What to do> Write out all the items below again, switching each "GUI agent" to "screen assistant" and leaving everything else unchanged.

START Study material

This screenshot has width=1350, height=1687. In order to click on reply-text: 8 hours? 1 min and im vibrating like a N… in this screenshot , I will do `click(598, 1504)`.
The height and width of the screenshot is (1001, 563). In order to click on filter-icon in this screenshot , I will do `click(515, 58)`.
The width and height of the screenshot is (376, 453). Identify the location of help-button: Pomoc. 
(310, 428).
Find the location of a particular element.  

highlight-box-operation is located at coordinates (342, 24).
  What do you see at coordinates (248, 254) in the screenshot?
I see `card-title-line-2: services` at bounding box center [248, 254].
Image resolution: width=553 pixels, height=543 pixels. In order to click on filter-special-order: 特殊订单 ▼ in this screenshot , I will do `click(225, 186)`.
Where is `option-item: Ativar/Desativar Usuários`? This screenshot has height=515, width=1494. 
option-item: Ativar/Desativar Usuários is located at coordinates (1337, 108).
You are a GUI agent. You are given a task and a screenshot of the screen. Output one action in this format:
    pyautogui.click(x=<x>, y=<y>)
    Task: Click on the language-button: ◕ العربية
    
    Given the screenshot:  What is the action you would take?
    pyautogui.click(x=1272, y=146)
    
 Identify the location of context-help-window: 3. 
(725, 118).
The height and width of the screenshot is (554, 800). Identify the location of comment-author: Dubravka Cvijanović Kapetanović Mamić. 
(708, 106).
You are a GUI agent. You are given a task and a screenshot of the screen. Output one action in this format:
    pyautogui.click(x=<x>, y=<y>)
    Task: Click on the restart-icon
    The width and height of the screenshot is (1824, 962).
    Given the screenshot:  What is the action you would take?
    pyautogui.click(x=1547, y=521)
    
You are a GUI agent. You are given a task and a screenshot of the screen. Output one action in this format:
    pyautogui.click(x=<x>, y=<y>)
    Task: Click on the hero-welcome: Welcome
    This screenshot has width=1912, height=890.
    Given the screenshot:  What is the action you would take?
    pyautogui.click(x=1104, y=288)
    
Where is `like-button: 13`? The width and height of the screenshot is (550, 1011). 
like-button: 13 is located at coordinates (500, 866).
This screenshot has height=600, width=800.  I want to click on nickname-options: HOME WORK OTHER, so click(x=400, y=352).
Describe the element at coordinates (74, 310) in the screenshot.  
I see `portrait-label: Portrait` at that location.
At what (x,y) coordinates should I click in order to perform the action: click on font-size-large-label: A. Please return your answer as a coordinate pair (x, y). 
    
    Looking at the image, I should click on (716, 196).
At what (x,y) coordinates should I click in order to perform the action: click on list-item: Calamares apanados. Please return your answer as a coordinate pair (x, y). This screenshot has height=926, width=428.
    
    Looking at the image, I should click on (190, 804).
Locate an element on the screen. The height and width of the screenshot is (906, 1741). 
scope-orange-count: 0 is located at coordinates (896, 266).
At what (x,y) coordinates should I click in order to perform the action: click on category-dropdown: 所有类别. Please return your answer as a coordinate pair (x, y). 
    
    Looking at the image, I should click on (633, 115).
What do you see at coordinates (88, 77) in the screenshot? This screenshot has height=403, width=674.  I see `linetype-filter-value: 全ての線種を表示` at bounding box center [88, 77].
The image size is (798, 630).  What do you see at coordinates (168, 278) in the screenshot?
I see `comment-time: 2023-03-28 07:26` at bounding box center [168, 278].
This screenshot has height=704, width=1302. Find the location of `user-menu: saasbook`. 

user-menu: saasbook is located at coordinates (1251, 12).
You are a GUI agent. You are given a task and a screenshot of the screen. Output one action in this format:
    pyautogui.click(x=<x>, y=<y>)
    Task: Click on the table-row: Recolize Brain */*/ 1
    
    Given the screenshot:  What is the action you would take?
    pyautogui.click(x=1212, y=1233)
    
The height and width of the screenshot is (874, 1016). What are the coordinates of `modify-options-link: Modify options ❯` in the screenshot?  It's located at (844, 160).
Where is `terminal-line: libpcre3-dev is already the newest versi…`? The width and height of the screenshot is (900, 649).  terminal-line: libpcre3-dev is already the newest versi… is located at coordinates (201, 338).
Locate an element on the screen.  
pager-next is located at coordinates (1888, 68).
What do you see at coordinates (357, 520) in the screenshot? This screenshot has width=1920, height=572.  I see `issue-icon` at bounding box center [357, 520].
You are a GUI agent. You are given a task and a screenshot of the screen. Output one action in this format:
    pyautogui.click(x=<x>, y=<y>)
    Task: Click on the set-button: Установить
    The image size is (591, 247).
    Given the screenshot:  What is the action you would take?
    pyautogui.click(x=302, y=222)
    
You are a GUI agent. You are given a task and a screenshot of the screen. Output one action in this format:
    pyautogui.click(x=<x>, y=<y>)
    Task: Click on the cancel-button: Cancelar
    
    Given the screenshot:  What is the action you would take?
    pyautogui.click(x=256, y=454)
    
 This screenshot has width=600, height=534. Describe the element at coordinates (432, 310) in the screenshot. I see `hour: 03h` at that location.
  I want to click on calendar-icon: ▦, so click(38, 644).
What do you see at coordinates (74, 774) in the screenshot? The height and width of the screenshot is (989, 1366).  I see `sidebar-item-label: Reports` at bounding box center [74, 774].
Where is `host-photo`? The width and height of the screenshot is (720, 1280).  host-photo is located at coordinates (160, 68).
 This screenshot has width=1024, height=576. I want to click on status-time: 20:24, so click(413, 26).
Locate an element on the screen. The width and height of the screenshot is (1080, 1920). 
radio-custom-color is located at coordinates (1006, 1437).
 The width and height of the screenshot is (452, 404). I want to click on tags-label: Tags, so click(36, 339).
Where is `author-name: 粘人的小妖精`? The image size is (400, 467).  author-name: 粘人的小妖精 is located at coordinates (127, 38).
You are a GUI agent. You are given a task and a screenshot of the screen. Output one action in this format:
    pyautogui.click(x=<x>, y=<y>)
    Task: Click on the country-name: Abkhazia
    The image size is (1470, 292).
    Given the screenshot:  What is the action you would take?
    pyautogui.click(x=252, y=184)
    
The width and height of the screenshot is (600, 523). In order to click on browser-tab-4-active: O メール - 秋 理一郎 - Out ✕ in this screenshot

END Study material

Answer to this problem>
This screenshot has width=1350, height=1687. In order to click on reply-text: 8 hours? 1 min and im vibrating like a N… in this screenshot , I will do `click(598, 1504)`.
The height and width of the screenshot is (1001, 563). In order to click on filter-icon in this screenshot , I will do `click(515, 58)`.
The width and height of the screenshot is (376, 453). Identify the location of help-button: Pomoc. 
(310, 428).
Find the location of a particular element.  

highlight-box-operation is located at coordinates (342, 24).
  What do you see at coordinates (248, 254) in the screenshot?
I see `card-title-line-2: services` at bounding box center [248, 254].
Image resolution: width=553 pixels, height=543 pixels. In order to click on filter-special-order: 特殊订单 ▼ in this screenshot , I will do `click(225, 186)`.
Where is `option-item: Ativar/Desativar Usuários`? This screenshot has height=515, width=1494. 
option-item: Ativar/Desativar Usuários is located at coordinates (1337, 108).
You are a screen assistant. You are given a task and a screenshot of the screen. Output one action in this format:
    pyautogui.click(x=<x>, y=<y>)
    Task: Click on the language-button: ◕ العربية
    
    Given the screenshot:  What is the action you would take?
    pyautogui.click(x=1272, y=146)
    
 Identify the location of context-help-window: 3. 
(725, 118).
The height and width of the screenshot is (554, 800). Identify the location of comment-author: Dubravka Cvijanović Kapetanović Mamić. 
(708, 106).
You are a screen assistant. You are given a task and a screenshot of the screen. Output one action in this format:
    pyautogui.click(x=<x>, y=<y>)
    Task: Click on the restart-icon
    The width and height of the screenshot is (1824, 962).
    Given the screenshot:  What is the action you would take?
    pyautogui.click(x=1547, y=521)
    
You are a screen assistant. You are given a task and a screenshot of the screen. Output one action in this format:
    pyautogui.click(x=<x>, y=<y>)
    Task: Click on the hero-welcome: Welcome
    This screenshot has width=1912, height=890.
    Given the screenshot:  What is the action you would take?
    pyautogui.click(x=1104, y=288)
    
Where is `like-button: 13`? The width and height of the screenshot is (550, 1011). 
like-button: 13 is located at coordinates (500, 866).
This screenshot has height=600, width=800.  I want to click on nickname-options: HOME WORK OTHER, so click(x=400, y=352).
Describe the element at coordinates (74, 310) in the screenshot.  
I see `portrait-label: Portrait` at that location.
At what (x,y) coordinates should I click in order to perform the action: click on font-size-large-label: A. Please return your answer as a coordinate pair (x, y). 
    
    Looking at the image, I should click on (716, 196).
At what (x,y) coordinates should I click in order to perform the action: click on list-item: Calamares apanados. Please return your answer as a coordinate pair (x, y). This screenshot has height=926, width=428.
    
    Looking at the image, I should click on (190, 804).
Locate an element on the screen. The height and width of the screenshot is (906, 1741). 
scope-orange-count: 0 is located at coordinates (896, 266).
At what (x,y) coordinates should I click in order to perform the action: click on category-dropdown: 所有类别. Please return your answer as a coordinate pair (x, y). 
    
    Looking at the image, I should click on (633, 115).
What do you see at coordinates (88, 77) in the screenshot? This screenshot has height=403, width=674.  I see `linetype-filter-value: 全ての線種を表示` at bounding box center [88, 77].
The image size is (798, 630).  What do you see at coordinates (168, 278) in the screenshot?
I see `comment-time: 2023-03-28 07:26` at bounding box center [168, 278].
This screenshot has height=704, width=1302. Find the location of `user-menu: saasbook`. 

user-menu: saasbook is located at coordinates (1251, 12).
You are a screen assistant. You are given a task and a screenshot of the screen. Output one action in this format:
    pyautogui.click(x=<x>, y=<y>)
    Task: Click on the table-row: Recolize Brain */*/ 1
    
    Given the screenshot:  What is the action you would take?
    pyautogui.click(x=1212, y=1233)
    
The height and width of the screenshot is (874, 1016). What are the coordinates of `modify-options-link: Modify options ❯` in the screenshot?  It's located at (844, 160).
Where is `terminal-line: libpcre3-dev is already the newest versi…`? The width and height of the screenshot is (900, 649).  terminal-line: libpcre3-dev is already the newest versi… is located at coordinates (201, 338).
Locate an element on the screen.  
pager-next is located at coordinates (1888, 68).
What do you see at coordinates (357, 520) in the screenshot? This screenshot has width=1920, height=572.  I see `issue-icon` at bounding box center [357, 520].
You are a screen assistant. You are given a task and a screenshot of the screen. Output one action in this format:
    pyautogui.click(x=<x>, y=<y>)
    Task: Click on the set-button: Установить
    The image size is (591, 247).
    Given the screenshot:  What is the action you would take?
    pyautogui.click(x=302, y=222)
    
You are a screen assistant. You are given a task and a screenshot of the screen. Output one action in this format:
    pyautogui.click(x=<x>, y=<y>)
    Task: Click on the cancel-button: Cancelar
    
    Given the screenshot:  What is the action you would take?
    pyautogui.click(x=256, y=454)
    
 This screenshot has width=600, height=534. Describe the element at coordinates (432, 310) in the screenshot. I see `hour: 03h` at that location.
  I want to click on calendar-icon: ▦, so click(38, 644).
What do you see at coordinates (74, 774) in the screenshot? The height and width of the screenshot is (989, 1366).  I see `sidebar-item-label: Reports` at bounding box center [74, 774].
Where is `host-photo`? The width and height of the screenshot is (720, 1280).  host-photo is located at coordinates (160, 68).
 This screenshot has width=1024, height=576. I want to click on status-time: 20:24, so click(413, 26).
Locate an element on the screen. The width and height of the screenshot is (1080, 1920). 
radio-custom-color is located at coordinates (1006, 1437).
 The width and height of the screenshot is (452, 404). I want to click on tags-label: Tags, so click(36, 339).
Where is `author-name: 粘人的小妖精`? The image size is (400, 467).  author-name: 粘人的小妖精 is located at coordinates (127, 38).
You are a screen assistant. You are given a task and a screenshot of the screen. Output one action in this format:
    pyautogui.click(x=<x>, y=<y>)
    Task: Click on the country-name: Abkhazia
    The image size is (1470, 292).
    Given the screenshot:  What is the action you would take?
    pyautogui.click(x=252, y=184)
    
The width and height of the screenshot is (600, 523). In order to click on browser-tab-4-active: O メール - 秋 理一郎 - Out ✕ in this screenshot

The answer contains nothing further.